A Liberian legal practitioner says the main challenge in tackling the age-old problem of governance in the country is to redefine the government -citizens' relationship and there is not necessarily a need for generational change.
According to Attorney Bobby Livingstone, to address the problem of the persistent disconnect between the government and the local citizens, there needs to be a new conceptualization of the act of governance, a revisit of the value system and the adoption of new patterns of distribution of economic resources in Liberia.
For too long, according to Attorney Livingstone, governance has meant a perpetual struggle for one group of political actors to ascend to state power to show-off their political prowess, and to elevate their social and economic status. He said a narrative that intrinsically embeds the wellbeing of all citizens in the mainstream of governance; the building of viable institutions, to include a robust and uncompromising legal system to address the social ills is the way forward.

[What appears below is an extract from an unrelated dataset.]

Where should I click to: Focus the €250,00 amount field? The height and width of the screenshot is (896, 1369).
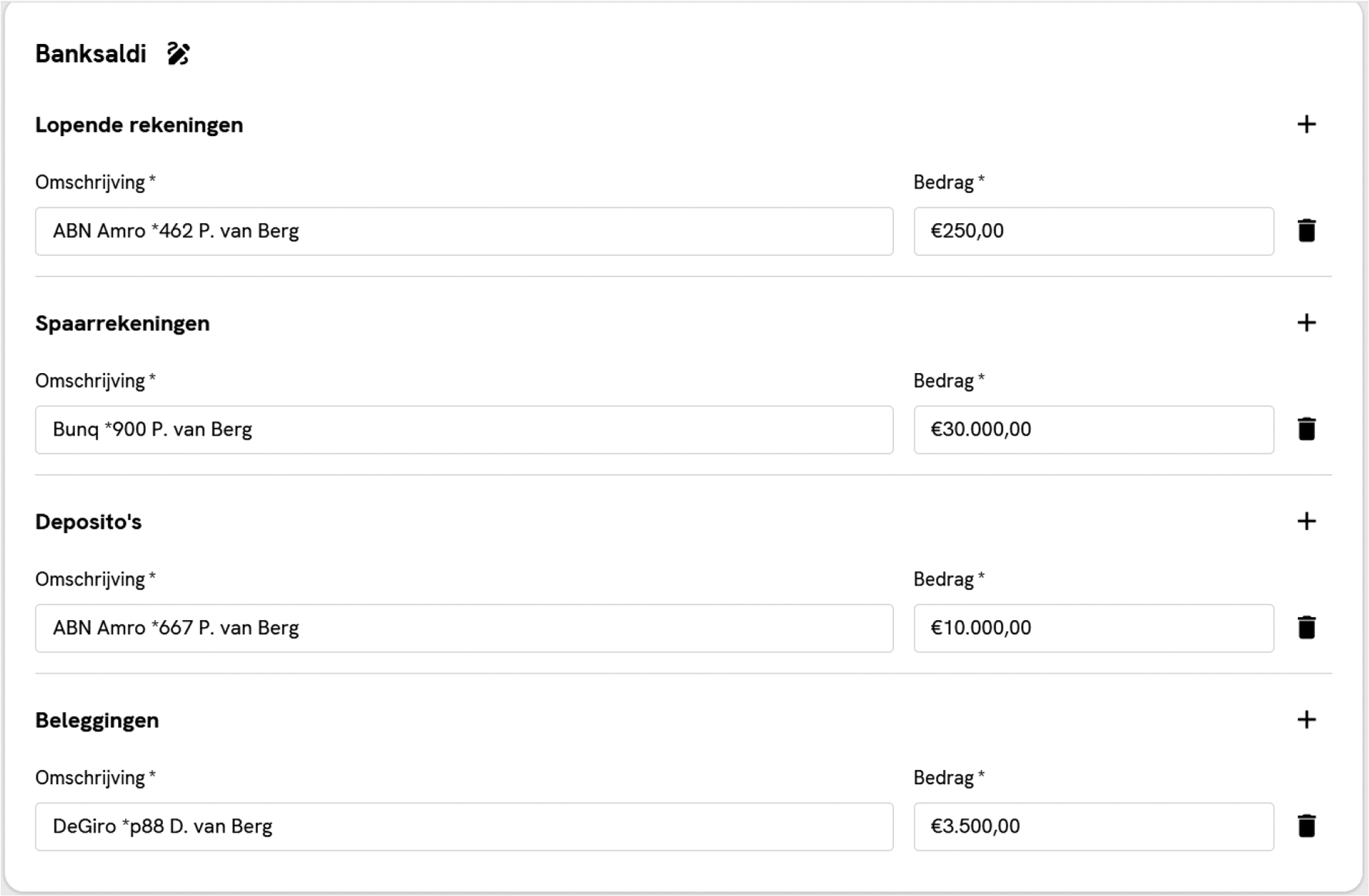[1093, 231]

Speaking on Sunday in Jacob Town when he served as principal discussant at a debate organized by the 'Our Future' Youth Organization held under the theme: 'Generational Change: Liberia at 165', Attorney Livingstone argued that he does not subscribe to generational change as it is being argued, but rather a change of systems, mindsets and approaches in the way governance has been exercised.
He emphasized that the role of the state in the globalized world is to create the enabling environment, to set the pace and to build viable social institutions. At 165, Attorney Livingstone noted, Liberia is at a crossroads, and those who aspire to lead should be prepared and willing to make the ultimate sacrifice for their country to become better and stronger nation tomorrow.
Attorney Livingstone agreed that there is a need for ideological change and stressed that if systems and values are not changed, if trust is not built between state actors and ordinary citizens, Liberia will continue to experience pockets of fragility; which if not tackled now, can be a locus for future violent conflict; adding, 'The only way to address this scourge is to forge a new state-citizens relations, where economic opportunities, political participation in decision making, decentralization of the governance architecture and a framework in which the voices of the people are placed at the epic center of development programs'.